Even in the case of Facebook, their best efforts of pushing into that 'grown up' market will likely be feeble indeed. Sure, my peers and I will perhaps join up. But my parents? My grandmother? The vast majority of the online market? Not a chance.

So, if the model of a social networking site is to grow fast and sell at the peak, and if the market of young whipper-snappers is already tapped, couldn't a site make a huge amount of money by being the first to successfully target the 34-65+ demographic? I suspect one could. The question, then, is what kind of social networking site my mother and my grandmother might join.

Behold: Geni.com, a social networking site disguised as a snappy, AJAXy, web-based family tree application. You can start filling out what you know about your relatives yourself, then (and here comes the clever viral part!) enter the email addresses for any of those family members to invite them to help continue fleshing out the tree.

As the success of the Mormon Church's Family History Centers as proselytizing tool suggests, people of all ages are fascinated by their past, and eager to map out their biological place in the world.
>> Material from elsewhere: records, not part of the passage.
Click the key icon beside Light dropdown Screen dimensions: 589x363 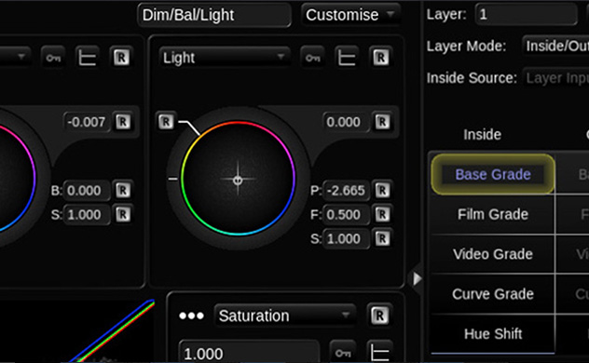pyautogui.click(x=312, y=58)
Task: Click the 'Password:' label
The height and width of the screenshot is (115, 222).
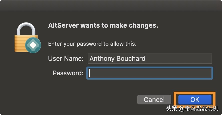Action: (x=68, y=73)
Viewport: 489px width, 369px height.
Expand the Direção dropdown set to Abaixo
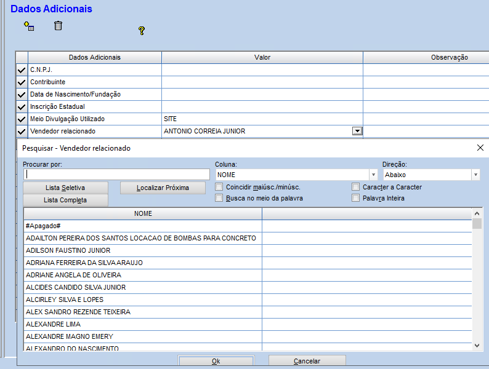tap(475, 175)
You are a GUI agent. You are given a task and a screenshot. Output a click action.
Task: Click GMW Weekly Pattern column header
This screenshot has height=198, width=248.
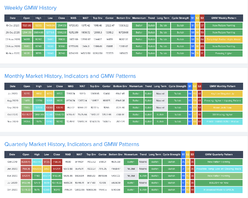point(224,18)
Plus, Geni's investors and exec team are extremely seasoned, savvy, and press connected, so a slew of coverage - the first step in getting this otherwise virally self-spreading effort rolling - is likely just around the corner.

Get on and sign up fast. You don't want to be the slow cousin at this upcoming digital family reunion.


Web Week: Intro
Filed January 29, 2007 5:33 PM.

Despite the Luddite claims of my last post, I am, incontrovertibly, a bleeding-edge technologist. I download software in beta, buy gadgets unlikely to ever cross over to mainstream adoption, and generally waste all kinds of time and energy thinking about and playing with things only total nerds would think are cool.

The upside of that is, tech-wise, I'm usually ahead of the curve. In fact, before I started blogging, for about a year I wrote a newsletter trying to highlight new technology on the rise. And, overall, I did pretty well, pointing out, for example, a new-fangled search engine called "Google" I figured might even give the reigning champ Yahoo a run for its money.

So, hoping to re-channel some of those futurist smarts, this week I'll similarly be showcasing a few new sites I think are, similarly, bound for big things. As many of you readers are rather tech-savvy yourselves, I imagine some of those will be ones you've already seen. But, perhaps, others will be new to you. So, tune in and check out the new New New Thing, just so you, too, can experience the joy of gloating that you knew such-and-such.com way, way back when.